• Task requirements:
Read the data, and whenever a line holds the word "click", report that line.

━━━ Recorded data

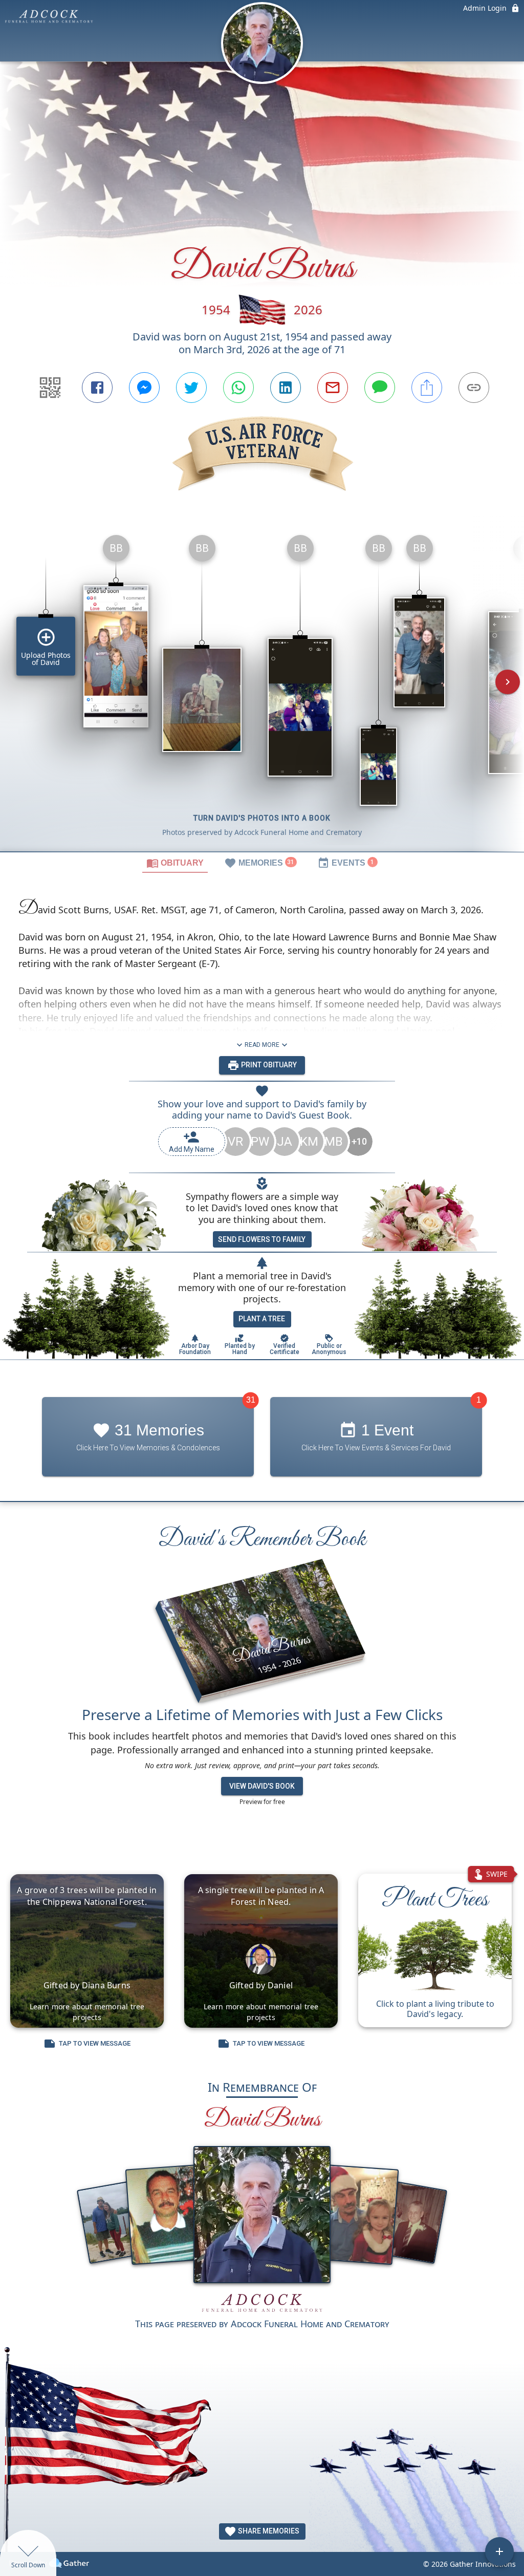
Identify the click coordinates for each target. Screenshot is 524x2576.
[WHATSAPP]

━━━━━━
━━━ Recorded data

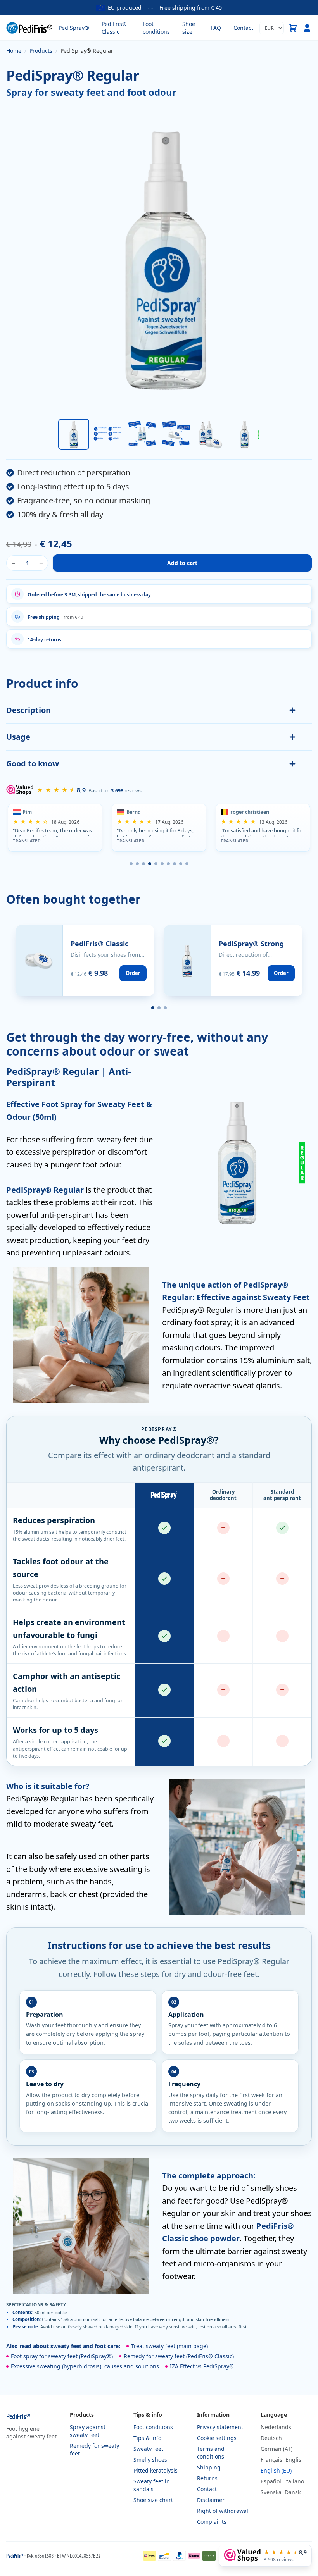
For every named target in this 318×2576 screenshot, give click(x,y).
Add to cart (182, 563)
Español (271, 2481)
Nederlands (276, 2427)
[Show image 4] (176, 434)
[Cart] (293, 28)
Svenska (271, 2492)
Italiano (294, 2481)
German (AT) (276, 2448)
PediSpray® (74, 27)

━━━━━━
━━━ Recorded data

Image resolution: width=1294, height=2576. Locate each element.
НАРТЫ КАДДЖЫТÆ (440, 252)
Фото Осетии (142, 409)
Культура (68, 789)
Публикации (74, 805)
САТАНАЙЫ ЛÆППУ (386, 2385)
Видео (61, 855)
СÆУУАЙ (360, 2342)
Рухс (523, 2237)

━━━━━━

• Exercise output:
Identify the click coordinates for each target. Screenshot is 524x2576.
For every named target in this 318×2576 screenshot, give click(x,y).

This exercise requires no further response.